Nevertheless, the great majority of purported algorithms for intrusion detection are based on conjecture that are unlikely to hold in a real-world fraud-detection system (FDS). The manner and timing with which supervised information is delivered, as well as the measures used to assess fraud-detection effectiveness, are both examples of this lack of realism. There are three key contributions in this study. First, they offer a codification of the fraud-detection problem that accurately captures the operational conditions of FDSs that analyse huge streams of credit card transactions on a daily basis, with the support of our industrial partner. They also show how to apply the most effective quality metrics for intrusion detection systems.

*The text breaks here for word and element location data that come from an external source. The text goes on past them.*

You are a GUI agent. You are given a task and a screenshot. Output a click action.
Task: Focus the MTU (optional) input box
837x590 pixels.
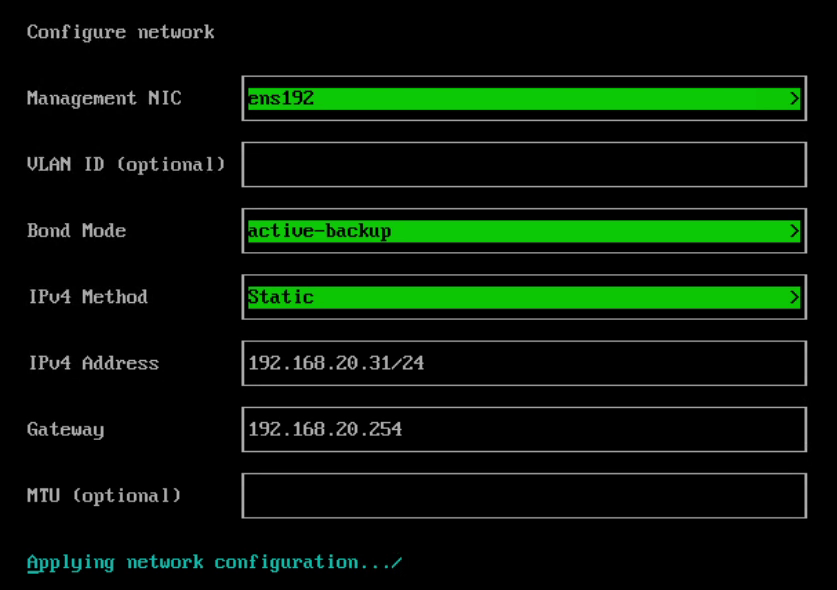[x=524, y=496]
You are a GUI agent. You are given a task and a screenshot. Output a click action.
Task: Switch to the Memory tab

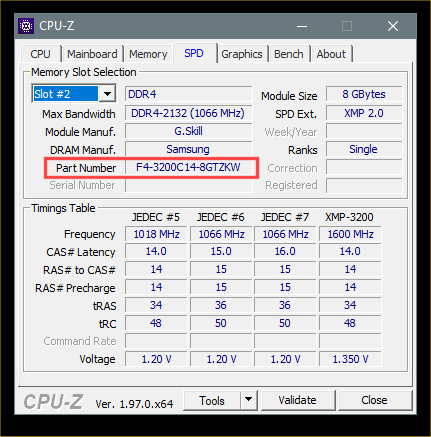tap(148, 54)
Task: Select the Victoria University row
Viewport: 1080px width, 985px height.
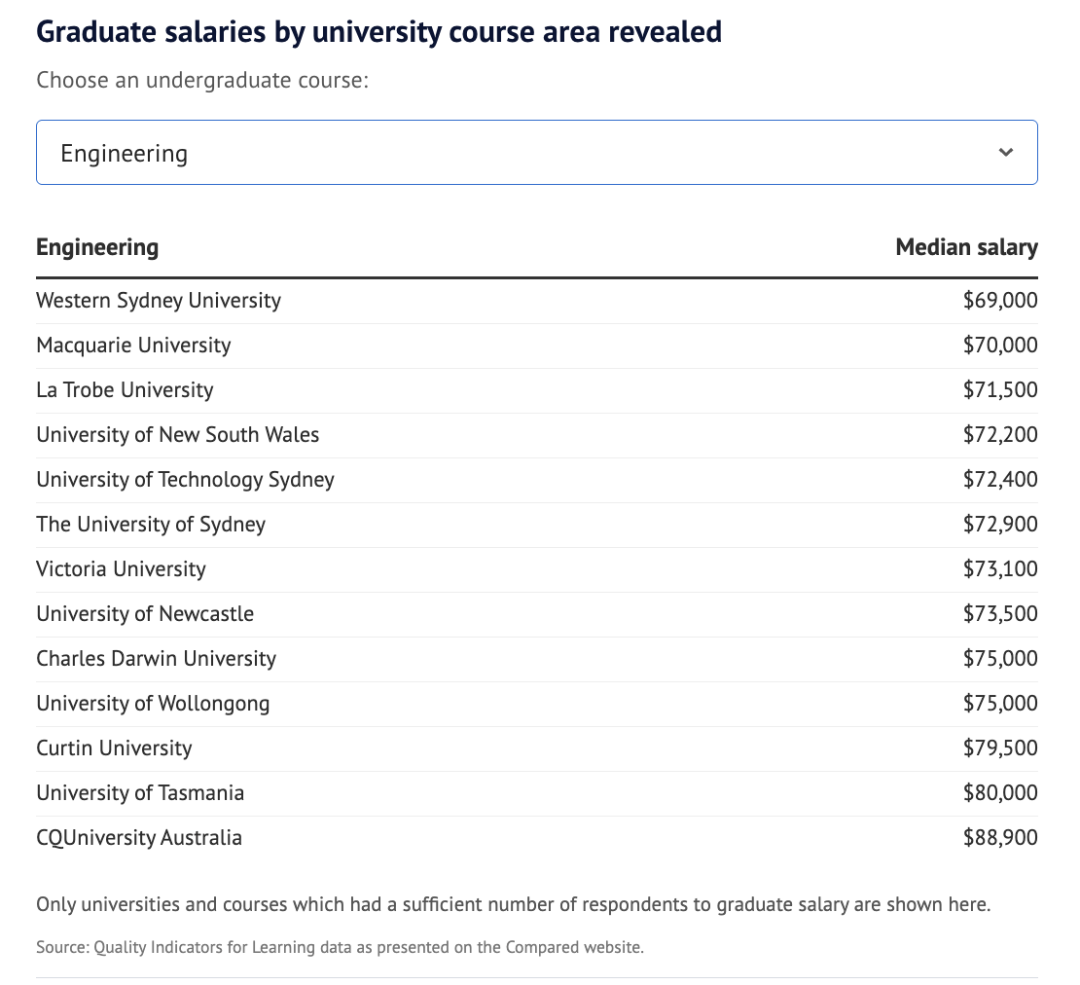Action: pyautogui.click(x=121, y=569)
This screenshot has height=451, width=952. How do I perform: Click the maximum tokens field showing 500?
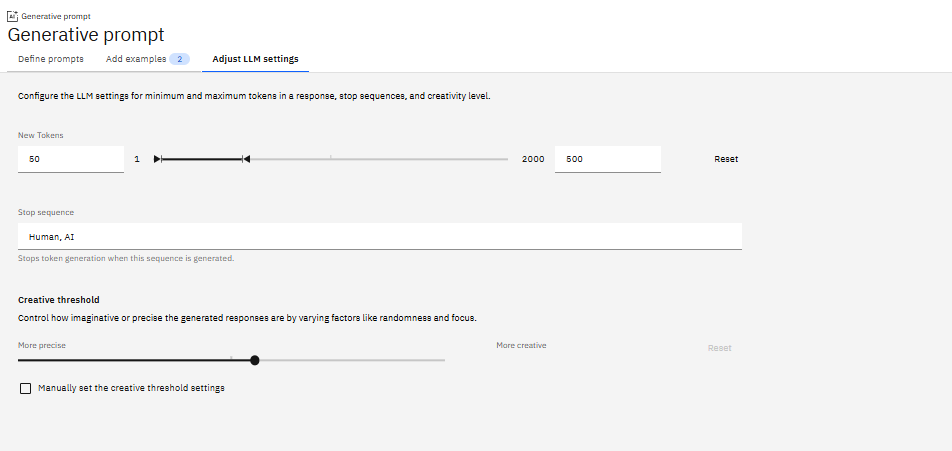click(x=607, y=159)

The researchers next devise and evaluate a unique learning technique that effectively handles class imbalance, concept drift, and verification latency. Third, they demonstrate the influence of class unbalance and idea drift in a real-world data stream with over 75 million transactions approved over a three-year period in their tests. This paper prevents a very intriguing methodology because they simply design their genetic learning algorithms and then go ahead to test them concurrently. The study of adaptive and perhaps nonlinear aggregation techniques for classifiers trained on feedbacks and delayed supervised samples is something that will be pursued in the future.

(Thennakoon et al., 2019)

This study examines four common types of fraud in real-world transactions. Each scam is dealt with using a series of machine learning models, with the optimal technique being chosen through an evaluation. This evaluation gives a detailed guide to picking an ideal algorithm based on the kind of fraud, as well as a suitable performance measure to demonstrate the evaluation. Real-time credit card fraud detection is another important aspect of their product. They achieve this by using predictive analytics powered by machine learning models and an API module to determine if a transaction is legitimate or fraudulent. They also look at a new method for dealing with data distribution that is skewed. According to a private disclosure agreement, the data utilized in their research came from a financial institution. Support Vector Machine, Naive Bayes, K-Nearest Neighbour, and Logistic Regression were chosen as the top four machine learning algorithms.

Regression. They used the supervised learning methods they had chosen to their resampled data using classifiers. When it comes to choosing a machine, the accuracy of learning algorithms that can capture each scam and each model’s performance were considered. The SVM method was found to perform better in this case as compared to the other methods.